Deacetylation of nuclear LC3 drives autophagy initiation under starvation

Rui Huang, Yinfeng Xu, Wei Wan, Xin Shou, Jiali Qian, Zhiyuan You, Bo Liu, Chunmei Chang, Tianhua Zhou,Jennifer Lippincott-Schwartz, and Wei Liu

 Mol Cell. 2015 Feb 5;57(3):456-66.

Speaker: Yin-Ping Wang (王尹平)                               Time: 13:10~14:00, Oct. 14, 2015

Commentator: Dr. Li-Jin Hsu (徐麗君 教授)             Place: Room 601

Abstract:

    Autophagy is a cellular degradative process by which damaged organelles and intracellular components are encapsulated in double-membrane autophagosomes and then fuse with lysosomes for degradation. Autophagy helps cells respond to stresses, including starvation, and promotes cell survival. The whole mechanism is tightly regulated by autophagy-related proteins (ATGs). LC3 (the microtubule-associated protein 1 light chain 3, a mammalian homolog of yeast Atg8) is an essential regulator of autophagy, which is conjugated to phosphatidylethanolamine (PE) and transported to the preautophagic membrane to form autophagosomes. Despite LC3 mainly functions in the cytoplasm, it also abundantly distributes in the nucleus (1). However, the role of LC3 in the nucleus remains undefined. This paper reveals the essential role of the nuclear LC3 in autophagic machinery. First, the authors observed the nucleocytoplasmic localization of LC3 in different cell types and confirmed the redistribution of nuclear LC3 to cytoplasm during starvation-induced autophagy. They further demonstrated that nuclear LC3 is essential and acts as a primary source of starvation-stimulated autophagosome. According to previous study, LC3 can be deacetylated by nuclear deacetylase Sirt1 (2), and the nuclear protein DOR, a factor involved in cell stress response, interacts with LC3 during the nucleocytoplasmic translocation (3). By performing site-directed mutagenesis and protein-protein interaction analysis, the authors reveals that Sirt1 deactylates LC3 at K49 and K51 and allows the LC3-DOR interaction and the export from the nucleus. The deacetylation is also essential for LC3 to bind ATG7 and other autophagy factors. In conclusion, nuclear LC3 plays an essential role in starvation-induced autophagy, and is regulated by acetylation-deacetylation cycle.

References:

1.         Drake, K.R., Kang, M., and Kenworthy, A.K. (2010). Nucleocytoplasmic distribution and dynamics of the autophagosome marker EGFP-LC3. PLoS One 5, e9806.

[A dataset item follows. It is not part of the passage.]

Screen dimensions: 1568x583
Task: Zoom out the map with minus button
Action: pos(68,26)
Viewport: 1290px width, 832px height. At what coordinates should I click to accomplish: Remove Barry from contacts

2.         Lee, I.H., Cao, L., Mostoslavsky, R., Lombard, D.B., Liu, J., Bruns, N.E., Tsokos, M., Alt, F.W., and Finkel, T. (2008). A role for the NAD-dependent deacetylase Sirt1 in the regulation of autophagy. Proc Natl Acad Sci U S A. 105, 3374-3379.

3.         Nowak, J., Archange, C., Tardivel-Lacombe, J., Pontarotti, P., Pebusque, M.J., Vaccaro, M.I., Velasco, G., Dagorn, J.C., and Iovanna, J.L. (2009). The TP53INP2 protein is required for autophagy in mammalian cells. Mol Biol Cell 20, 870-881.